No segundo cenário, a projeção considera maior participação de investimento estrangeiro, expansão do processamento dos minerais no Brasil e uso crescente desses insumos pela indústria nacional. Nessa hipótese, os investimentos cresceriam R$ 120,9 bilhões, com impacto acumulado de R$ 192,1 bilhões no PIB e geração estimada de 750 mil empregos.
Diferença entre cenários: R$ 63,4 bi a mais no PIB
De acordo com a Amcham Brasil, a diferença entre os dois caminhos indica que a atração de capital internacional e o adensamento das cadeias produtivas podem adicionar R$ 63,4 bilhões ao PIB, R$ 32,3 bilhões ao consumo das famílias, R$ 16,1 bilhões aos investimentos e 446 mil empregos, além dos efeitos atribuídos à expansão da mineração.
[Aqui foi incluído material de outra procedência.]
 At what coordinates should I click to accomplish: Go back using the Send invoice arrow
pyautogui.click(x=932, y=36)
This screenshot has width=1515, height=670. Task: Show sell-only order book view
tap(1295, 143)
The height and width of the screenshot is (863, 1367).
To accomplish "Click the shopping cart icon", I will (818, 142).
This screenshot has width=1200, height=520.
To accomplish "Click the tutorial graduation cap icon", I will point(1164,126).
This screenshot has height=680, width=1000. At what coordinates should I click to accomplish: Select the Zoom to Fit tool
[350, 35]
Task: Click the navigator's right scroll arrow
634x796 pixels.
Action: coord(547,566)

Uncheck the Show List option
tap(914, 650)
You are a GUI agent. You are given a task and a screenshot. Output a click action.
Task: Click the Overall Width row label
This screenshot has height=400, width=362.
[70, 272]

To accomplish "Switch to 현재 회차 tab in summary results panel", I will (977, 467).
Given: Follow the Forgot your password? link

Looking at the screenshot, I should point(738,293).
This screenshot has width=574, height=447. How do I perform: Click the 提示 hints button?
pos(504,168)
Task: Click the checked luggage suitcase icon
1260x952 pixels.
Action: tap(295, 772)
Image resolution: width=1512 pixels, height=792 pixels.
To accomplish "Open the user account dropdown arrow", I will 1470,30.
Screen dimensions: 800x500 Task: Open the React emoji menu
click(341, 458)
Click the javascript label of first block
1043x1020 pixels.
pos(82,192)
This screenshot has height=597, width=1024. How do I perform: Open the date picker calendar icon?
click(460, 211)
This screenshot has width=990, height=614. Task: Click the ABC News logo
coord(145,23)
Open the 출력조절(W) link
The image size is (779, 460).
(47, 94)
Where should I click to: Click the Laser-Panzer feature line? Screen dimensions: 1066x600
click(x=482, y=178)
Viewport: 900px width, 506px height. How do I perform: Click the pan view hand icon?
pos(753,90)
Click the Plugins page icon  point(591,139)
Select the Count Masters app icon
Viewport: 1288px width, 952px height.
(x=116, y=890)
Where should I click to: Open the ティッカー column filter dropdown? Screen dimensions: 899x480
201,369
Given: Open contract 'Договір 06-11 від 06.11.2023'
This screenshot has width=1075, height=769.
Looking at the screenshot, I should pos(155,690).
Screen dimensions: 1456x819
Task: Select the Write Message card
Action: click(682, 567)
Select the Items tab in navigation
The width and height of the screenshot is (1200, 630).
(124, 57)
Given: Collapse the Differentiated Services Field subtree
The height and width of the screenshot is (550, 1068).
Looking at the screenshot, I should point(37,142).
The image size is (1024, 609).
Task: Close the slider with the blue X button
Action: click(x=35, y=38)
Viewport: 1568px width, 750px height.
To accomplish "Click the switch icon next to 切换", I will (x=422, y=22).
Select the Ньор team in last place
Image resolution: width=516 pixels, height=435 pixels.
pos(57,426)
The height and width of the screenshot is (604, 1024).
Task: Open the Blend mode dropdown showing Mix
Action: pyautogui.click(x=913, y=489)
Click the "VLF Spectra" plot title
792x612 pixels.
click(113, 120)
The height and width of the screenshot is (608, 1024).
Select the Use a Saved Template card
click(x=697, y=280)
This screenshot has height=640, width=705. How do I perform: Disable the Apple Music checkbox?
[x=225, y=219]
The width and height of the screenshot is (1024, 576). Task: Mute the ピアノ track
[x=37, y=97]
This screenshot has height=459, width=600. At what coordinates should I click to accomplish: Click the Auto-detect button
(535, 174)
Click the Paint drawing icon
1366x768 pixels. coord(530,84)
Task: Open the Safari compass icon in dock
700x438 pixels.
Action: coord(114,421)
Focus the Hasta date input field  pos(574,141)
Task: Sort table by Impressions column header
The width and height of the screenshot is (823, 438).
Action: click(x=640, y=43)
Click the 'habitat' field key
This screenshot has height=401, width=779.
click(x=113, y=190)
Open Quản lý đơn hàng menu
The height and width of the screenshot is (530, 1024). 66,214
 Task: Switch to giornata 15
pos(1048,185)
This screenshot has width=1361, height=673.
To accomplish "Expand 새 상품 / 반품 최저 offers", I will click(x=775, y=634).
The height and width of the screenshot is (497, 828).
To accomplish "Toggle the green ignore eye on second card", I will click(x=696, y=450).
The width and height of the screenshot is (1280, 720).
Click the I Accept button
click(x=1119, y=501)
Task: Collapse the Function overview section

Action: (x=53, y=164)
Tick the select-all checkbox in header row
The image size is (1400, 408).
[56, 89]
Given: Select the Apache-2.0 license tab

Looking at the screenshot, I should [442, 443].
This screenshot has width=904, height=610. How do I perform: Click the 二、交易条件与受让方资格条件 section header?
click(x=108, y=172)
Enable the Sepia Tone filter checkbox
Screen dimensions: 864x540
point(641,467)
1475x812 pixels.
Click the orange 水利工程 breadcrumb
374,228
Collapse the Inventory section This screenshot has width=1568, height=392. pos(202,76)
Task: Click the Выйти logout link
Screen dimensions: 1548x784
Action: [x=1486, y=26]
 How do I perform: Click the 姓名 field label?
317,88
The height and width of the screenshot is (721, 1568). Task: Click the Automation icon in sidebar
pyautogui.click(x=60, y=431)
Estados mineradores lideram impacto no PIB
O estudo aponta que os maiores impactos sobre o PIB ocorreriam nos Estados mineradores, com destaque para Pará (16,0%), Bahia (10,3%), Goiás (10,0%), Piauí (4,0%) e Minas Gerais (3,8%).
Ao mesmo tempo, o fortalecimento do processamento doméstico ampliaria os efeitos para Estados com maior presença industrial. Na comparação com o primeiro cenário, os maiores ganhos adicionais seriam observados em Santa Catarina, Minas Gerais, São Paulo e Paraná, segundo o documento.
Impacto setorial: transformação cresce 1,8%
Na análise setorial, a indústria de transformação teria crescimento acumulado de 1,8% no segundo cenário, acima do registrado no primeiro. O estudo também aponta crescimento na construção civil (4,5%) e na indústria extrativa (4,2%).
Entre os segmentos industriais, os maiores impactos seriam em máquinas e equipamentos elétricos (16,7%), máquinas para extração mineral (9,8%), automóveis (5,5%) e máquinas e equipamentos mecânicos (2,9%).
Elaboração e metodologia
O documento foi elaborado por pesquisadores da Universidade Federal de Minas Gerais (UFMG) e da Universidade Federal de Juiz de Fora (UFJF), com apoio da U.S. Chamber of Commerce e de empresas do setor.
Segundo a Amcham Brasil, o estudo utiliza projeções de trabalhos globais e internos para estimar a demanda por minerais críticos e elementos de terras raras e considera uma carteira de projetos de investimentos previstos. Foram analisados cobalto, cobre, grafita, lítio, níquel e elementos de terras raras, apontados como insumos usados em tecnologias como baterias, veículos elétricos, turbinas eólicas e equipamentos eletrônicos.
Para dimensionar o peso desses números, o PIB brasileiro em 2024 foi de 11.744.000 R$ milhões, segundo o IBGE.
Perguntas Frequentes
Qual o potencial de impacto dos minerais críticos no PIB?
O estudo da Amcham Brasil estima impacto acumulado de R$ 192,1 bilhões no PIB até 2050, no cenário com maior investimento estrangeiro e processamento doméstico.
Quantos empregos podem ser gerados?
Até 750 mil novos empregos, segundo a projeção mais otimista do estudo.
Quais minerais foram analisados?
Cobalto, cobre, grafita, lítio, níquel e elementos de terras raras.
Quem elaborou o estudo?
Pesquisadores da UFMG e da UFJF, com apoio da U.S. Chamber of Commerce e empresas do setor.